By Andrea Shalal and Renee Maltezou
BERLIN/ATHENS (Reuters) - Greece's government will not bow to pressure to scrap a pre-Christmas payout to poor pensioners, its finance minister said on Thursday, as it needed to maintain credibility with its people as well as its international lenders.
The lenders said on Wednesday they were suspending an agreement to offer short-term debt relief after Prime Minister Alexis Tsipras unexpectedly announced the payment in response to Greece exceeding its primary surplus target for 2016.
In Athens, lawmakers approved the 617 million euro (515.71 million pound) handout late on Thursday.
Speaking during a visit to Berlin, Finance Minister Euclid Tsakalotos said European states needed to be allowed to show they could solve their own problems to help restore confidence after strong gains for populist parties in several elections.
"(Greek) people have to see that sacrifices of now six, seven years are at last starting to pay off," he said during a visit to Berlin for a conference.
"If the unemployed, pensioners do not see that they have a role, a part in the growth after the crisis, then this Europe is in very, very serious trouble."
The Greek government, clinging on to a razor-thin majority in parliament, had no intention of stepping down, Tsakalotos added.
On Thursday it faced the latest in a series of protests in Athens by pensioners, many of whom have seen their incomes slashed since 2010 during austerity programmes implemented by a succession of governments to meet the terms of three international bailouts.
'BIGGER FISH TO FRY'
The handout proposed by Tsipras infuriated officials in Germany and some other euro zone states but, in another sign of European divisions over how to handle the country, French President Francois Hollande and his finance minister came to Greece's defence on Thursday.

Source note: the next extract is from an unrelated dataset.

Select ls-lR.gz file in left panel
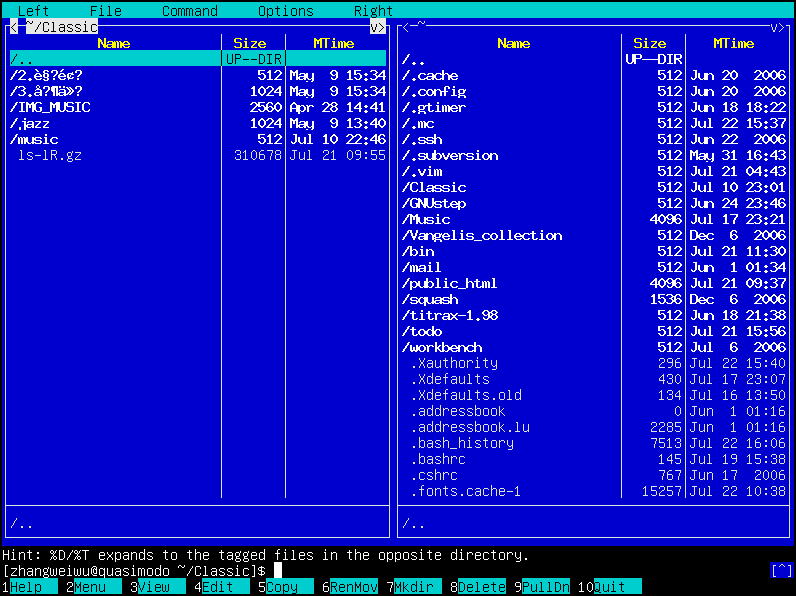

Tsakalotos told Reuters there were "bigger fish to fry" than getting embroiled in a row over the one-off payment.
But even accounting for it, he was confident Greece would be well ahead of its primary fiscal target for 2016, and the economy had almost certainly grown in the first three quarters of the year.
The government would explain its views on the importance of the one-off payment, as well as a decision to maintain a 30-percent discount on levels of value-added tax charged on some Greek islands affected by the refugee crisis.
A top European Commission official on Thursday questioned the lenders' decision and said there was no reason to question the debt relief deal.
Tsakalotos said he was disappointed the International Monetary Fund had not done more to assert its view with the euro zone about the importance of providing debt relief to Greece.